### Problem:
Your task is to repeat exactly the lines below between the line holding "Contactez-nous (119, 9)" and the line holding "Accepter (215, 803)", inclusive, and only those.
□ □ □ □
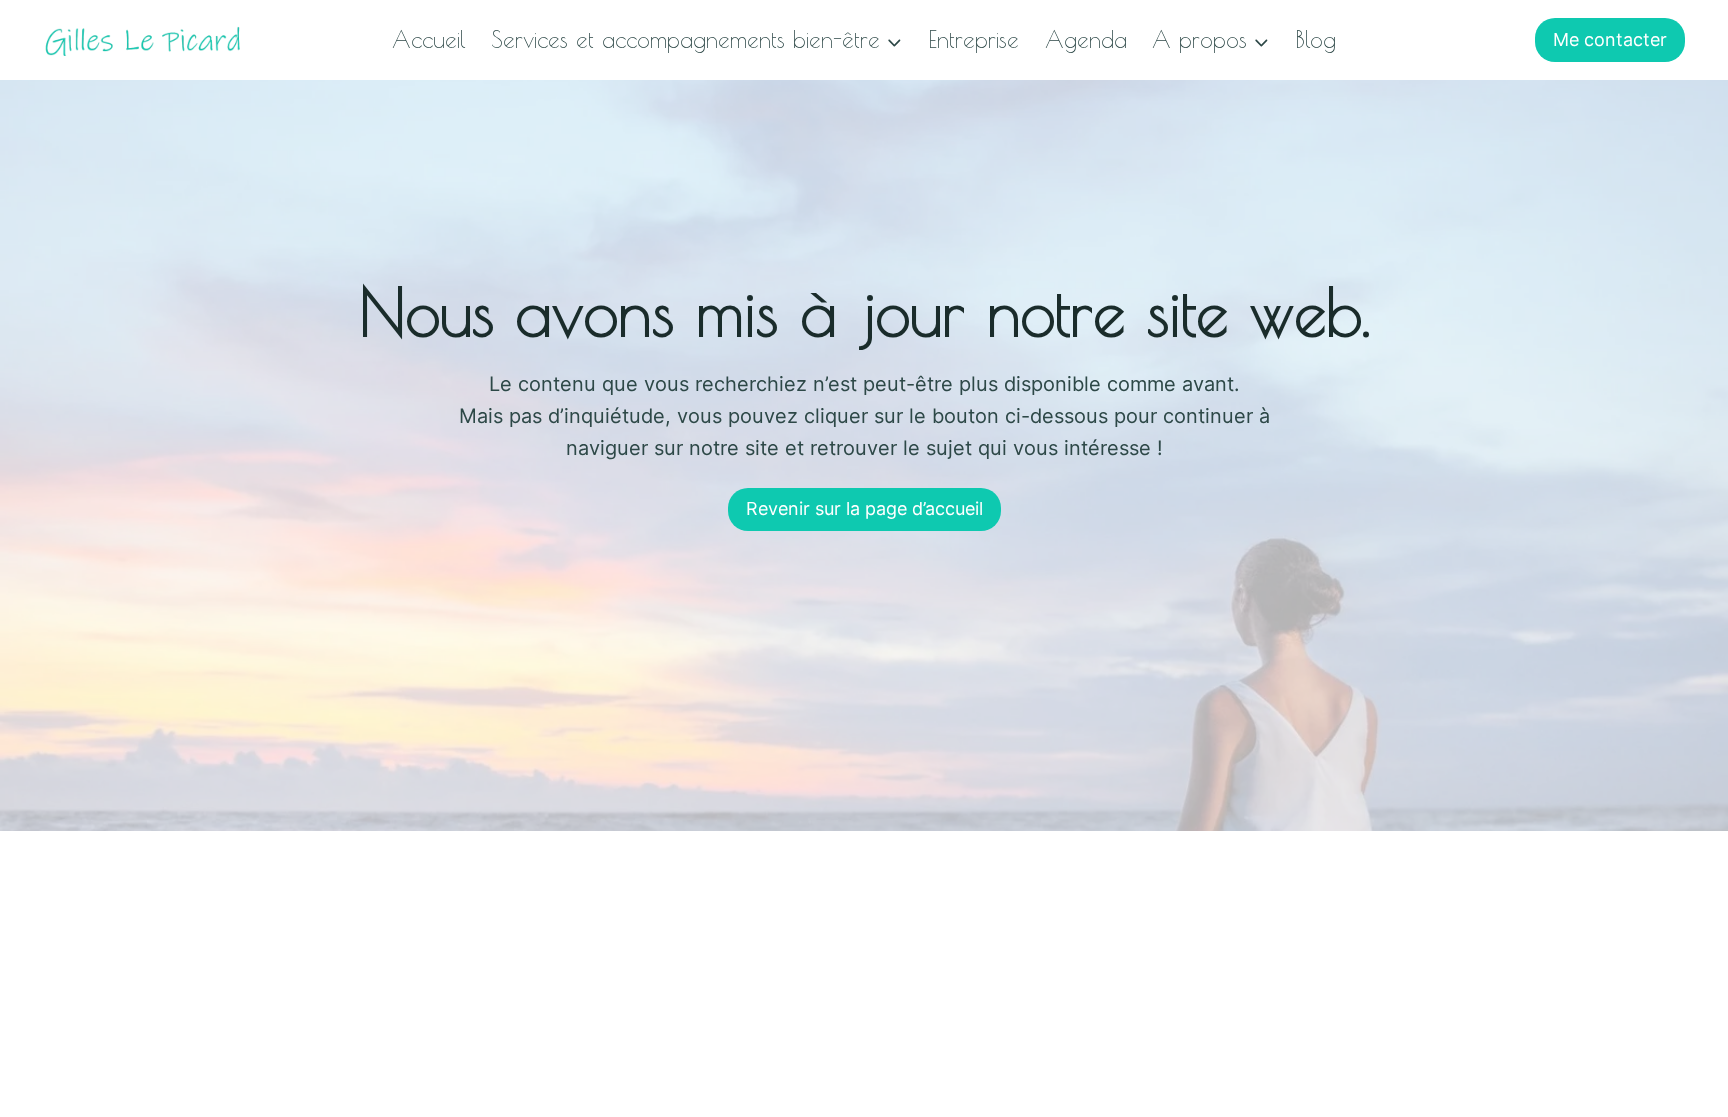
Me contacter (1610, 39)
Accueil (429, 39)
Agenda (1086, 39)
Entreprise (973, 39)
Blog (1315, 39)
□ □ □ □
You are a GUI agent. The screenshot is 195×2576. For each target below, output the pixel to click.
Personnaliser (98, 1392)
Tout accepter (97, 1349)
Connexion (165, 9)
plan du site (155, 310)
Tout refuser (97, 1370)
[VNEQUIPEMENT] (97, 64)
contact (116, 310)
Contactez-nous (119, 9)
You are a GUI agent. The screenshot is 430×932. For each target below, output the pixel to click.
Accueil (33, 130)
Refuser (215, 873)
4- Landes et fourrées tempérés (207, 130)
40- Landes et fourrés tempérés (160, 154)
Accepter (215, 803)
□ □ □ □
### Completed exercise:
Contactez-nous (119, 9)
You are a GUI agent. The screenshot is 430×932. For each target below, output the pixel to click.
Accueil (33, 130)
Refuser (215, 873)
4- Landes et fourrées tempérés (207, 130)
40- Landes et fourrés tempérés (160, 154)
Accepter (215, 803)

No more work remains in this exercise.